- [Recorded information]
______________________________
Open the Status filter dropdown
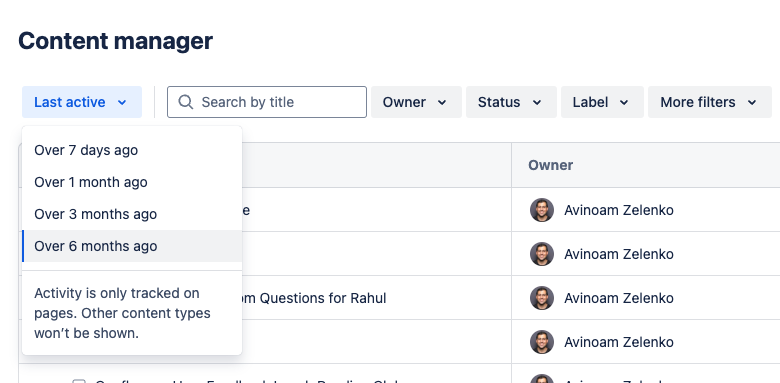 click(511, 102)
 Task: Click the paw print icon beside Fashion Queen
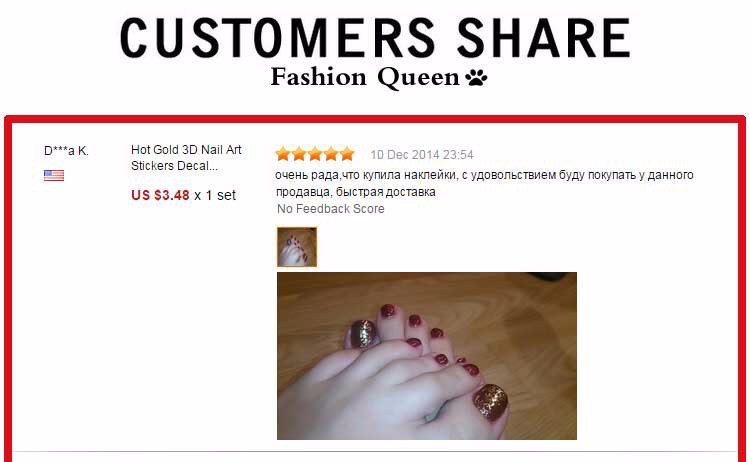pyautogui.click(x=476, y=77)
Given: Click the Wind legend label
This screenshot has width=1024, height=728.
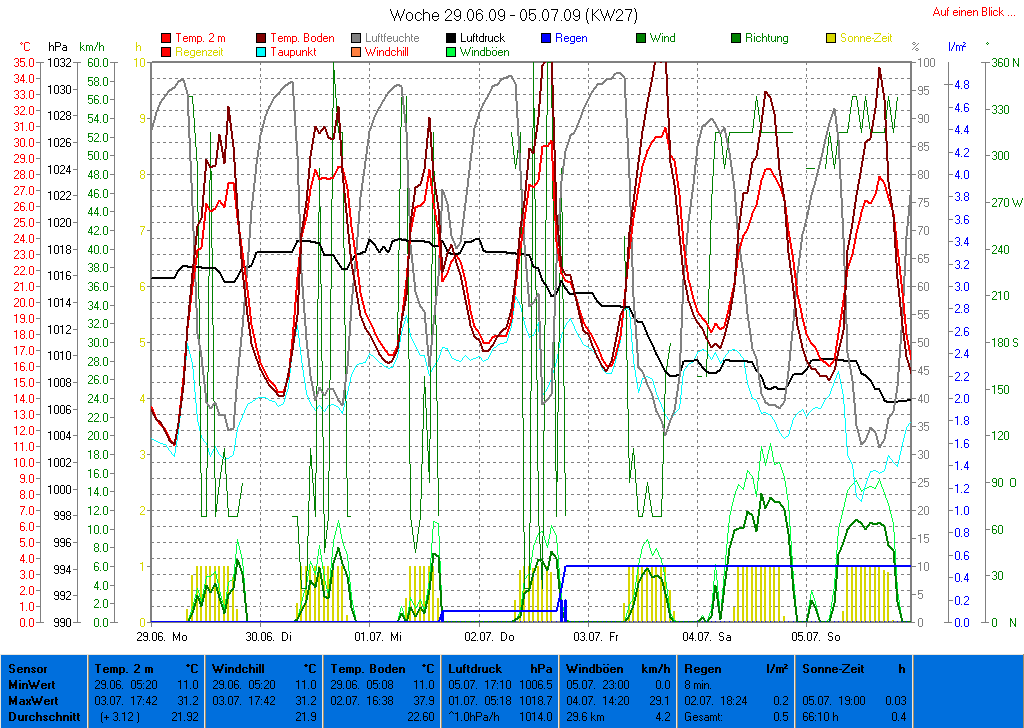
______________________________
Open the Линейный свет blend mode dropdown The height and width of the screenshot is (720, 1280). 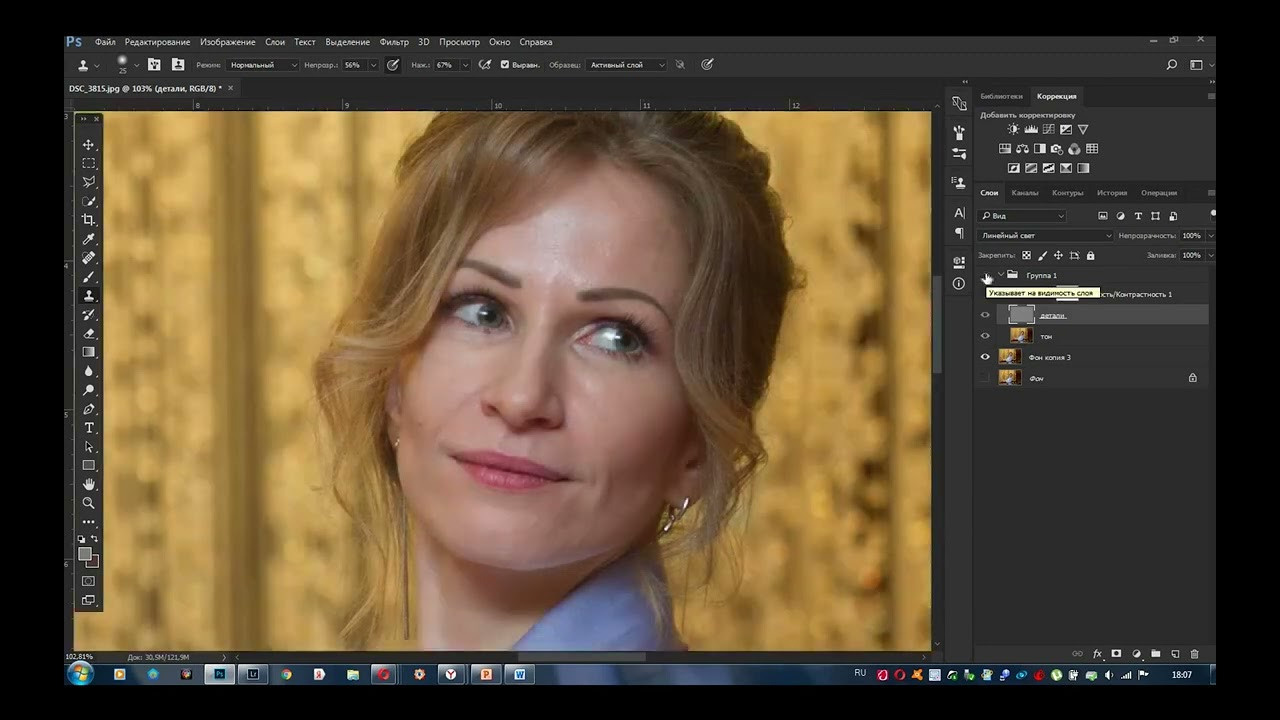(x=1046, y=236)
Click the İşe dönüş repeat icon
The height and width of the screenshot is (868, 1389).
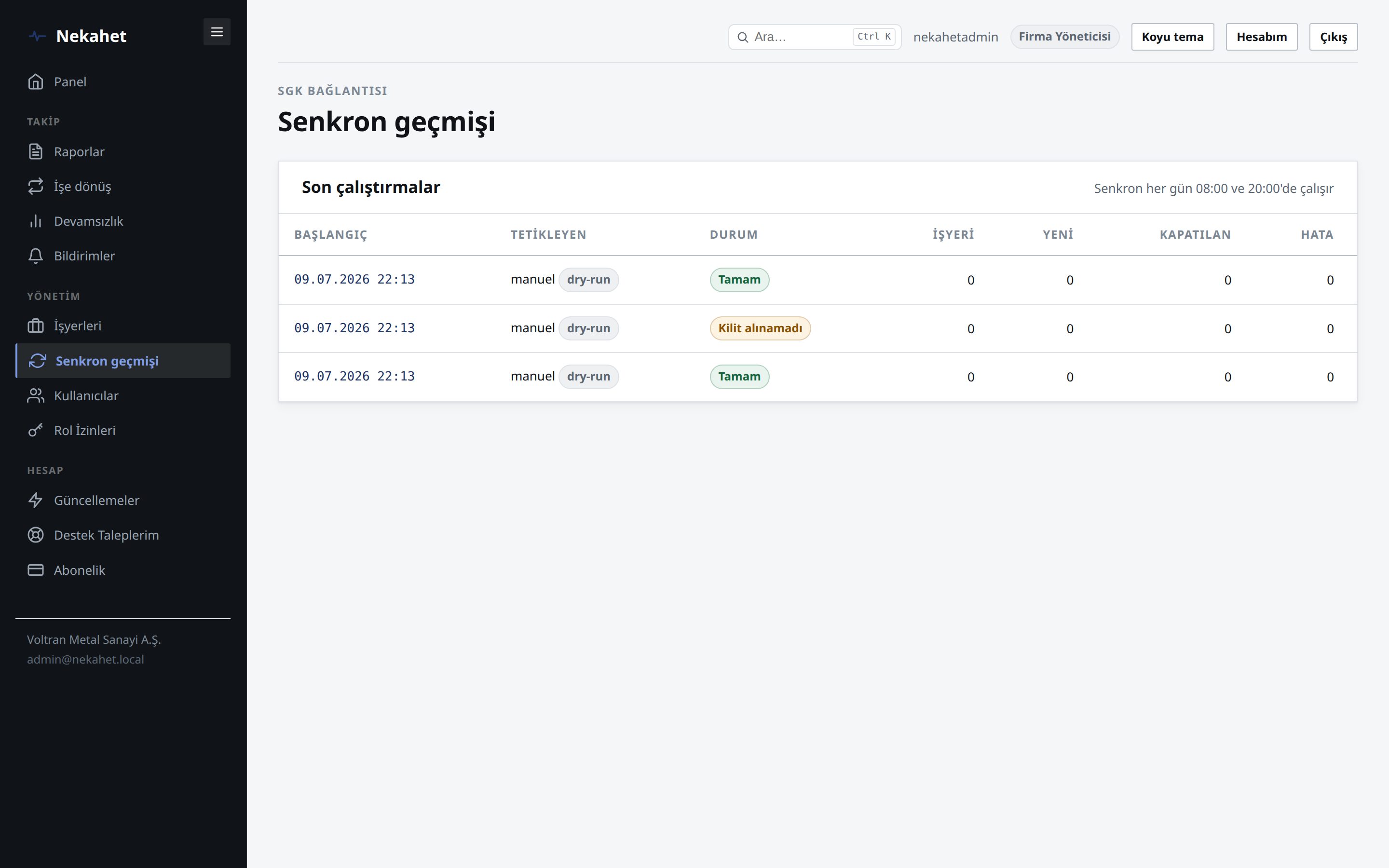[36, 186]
______________________________
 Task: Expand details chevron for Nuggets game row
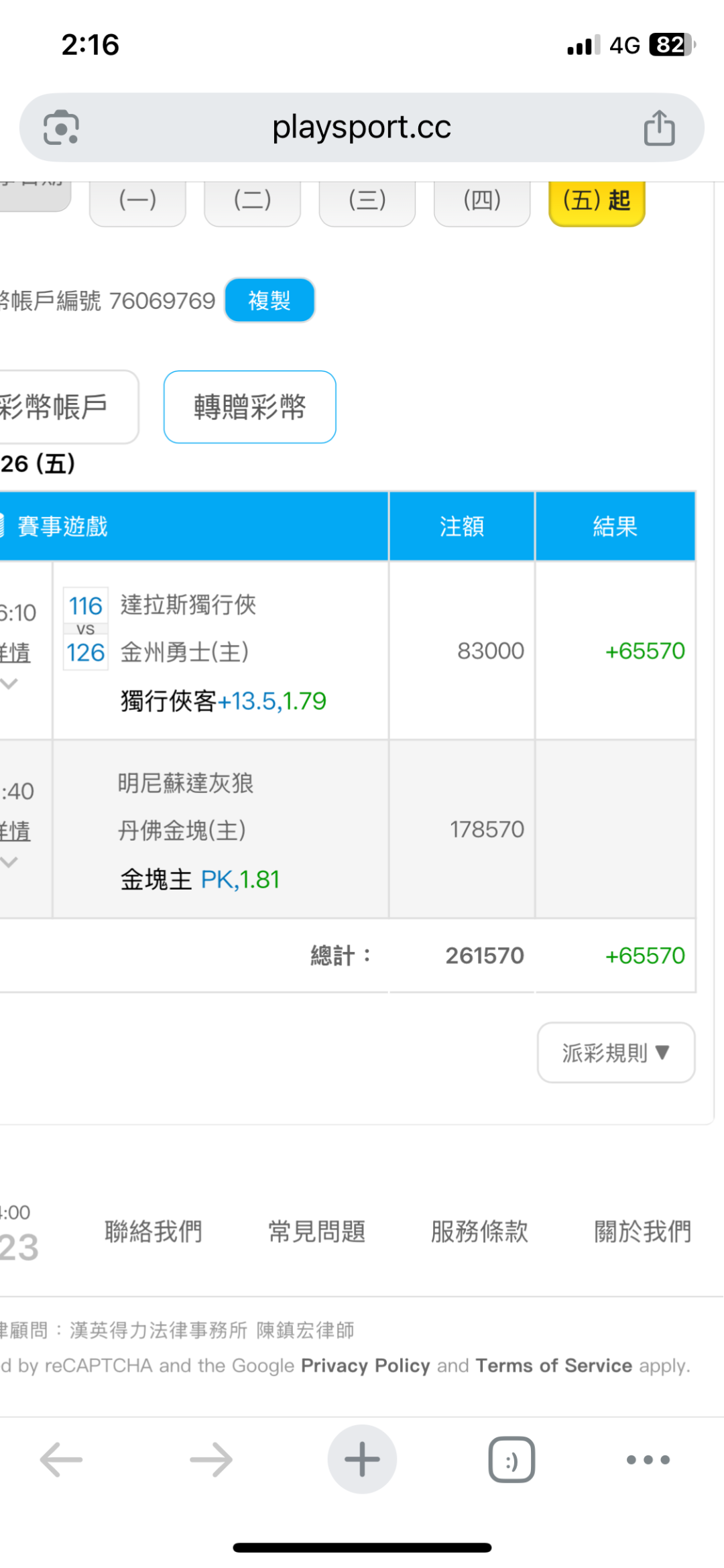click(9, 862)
______________________________
- [Task directions] Starting at the line above that contains "Given: Click the Wind legend label", write out each line exactly until the line that contains "This screenshot has width=1024, height=728." has been written, and stop there.

- [Task output]
Given: Click the Wind legend label
This screenshot has width=1024, height=728.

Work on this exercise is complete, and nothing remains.